Aimco recently shifted its strategy to maintain and grow a pool of unencumbered assets by repaying maturing mortgage debt. The REIT’s use of non-recourse debt and preferred stock as its financing tool differs from most of its peers and helps protect it from asset-level issues.
“We have always used property debt versus corporate debt for several reasons. One, it is generally lower cost. Two, it is safer and three, it sometimes permits longer duration.
“For example, we have a 40-year loan on our balance sheet that would be very unusual in corporate America. It’s a bit more cumbersome, but I place great value on predictability and caution, so at a time like this, when interest rates might fluctuate, we are relatively insulated because we have long-rated average maturities, limited exposure to refunding risk and not much pressure generated by fluctuations in the bond market,” said Considine.
Aimco’s only recourse debt at June 30 was its revolving credit facility, which the REIT uses for working capital and other short-term purposes and to secure letters of credit.
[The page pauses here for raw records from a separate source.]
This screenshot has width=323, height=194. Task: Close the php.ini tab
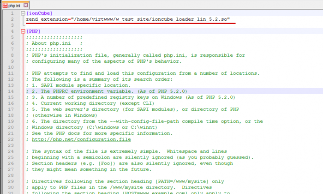click(x=26, y=5)
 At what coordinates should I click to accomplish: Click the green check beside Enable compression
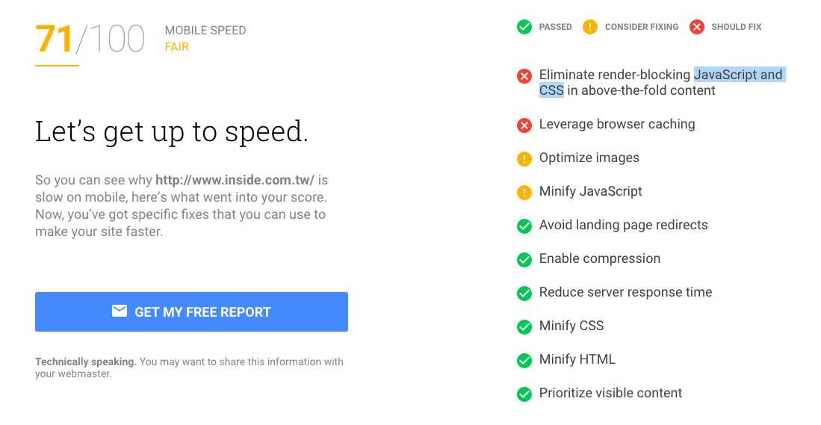[x=524, y=260]
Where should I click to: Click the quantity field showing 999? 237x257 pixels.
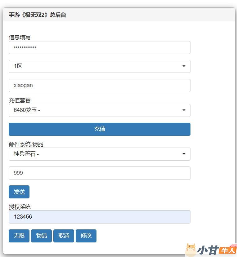coord(99,173)
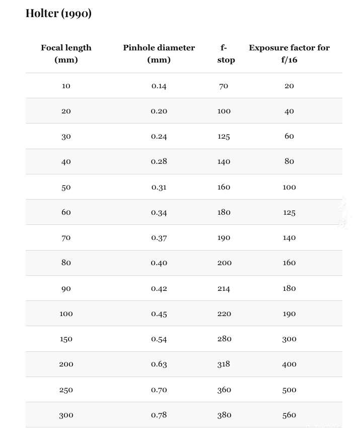Click exposure factor value 500
361x431 pixels.
[x=290, y=390]
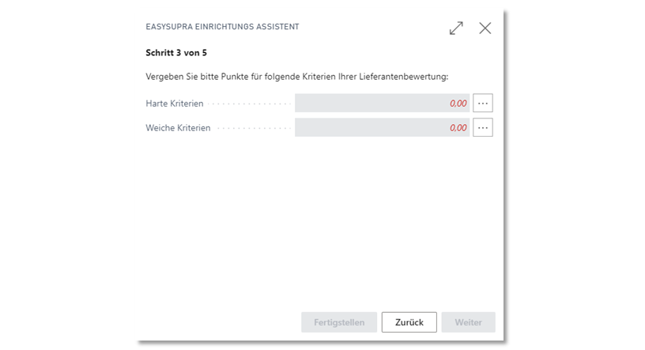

At quarter-end, Aimco had outstanding borrowings on its revolving credit facility of $47.5 million and available capacity of $514.9 million, net of $37.6 million of letters of credit.
The REIT’s conservative financing strategy and improved portfolio has resonated with several ratings agencies, which have increased Aimco’s rating to investment grade.
Considine admits he would consider, if warranted, the possibility of selling assets and holding the proceeds in cash or using them for further deleveraging, but the REIT’s predisposition is to stay fully invested in real estate.
“When you think about Aimco as a REIT,” said Bezzant, “we are fully invested in real estate. That’s what we get paid by our shareholders to do—to own real estate for them and return to them the profits by so doing. Our paired trades are an equation and we compare some very specific metrics, starting with our free cash flow internal rate of return, which is our primary investment metric.
“We want to invest up so obviously we’re selling the lower anticipated IRR over a 10-year hold period and buying a property that delivers a higher IRR, but we also look at current cash flow on the properties and the growth rate for the submarkets the properties are located in, both historically and for the next five years. We look at median household incomes and median home values in the area of the properties to be bought and sold, as well as revenue per unit as part of the trade. At the end of the day, we have positive match movement,” he said, adding that Aimco looks to recycle between five and 10 percent of its gross asset value annually, somewhere in the range of $500 million to $1 billion in a typical year.
Considine believes that Aimco’s greatest challenge today is to “remain balanced—appropriately aggressive when the markets are good, but cautious about the inevitable overbuilding, market downturns and economic volatility that will occur, while maintaining our cultural values that allow us to be effective and fulfilled as we do our work,” he said.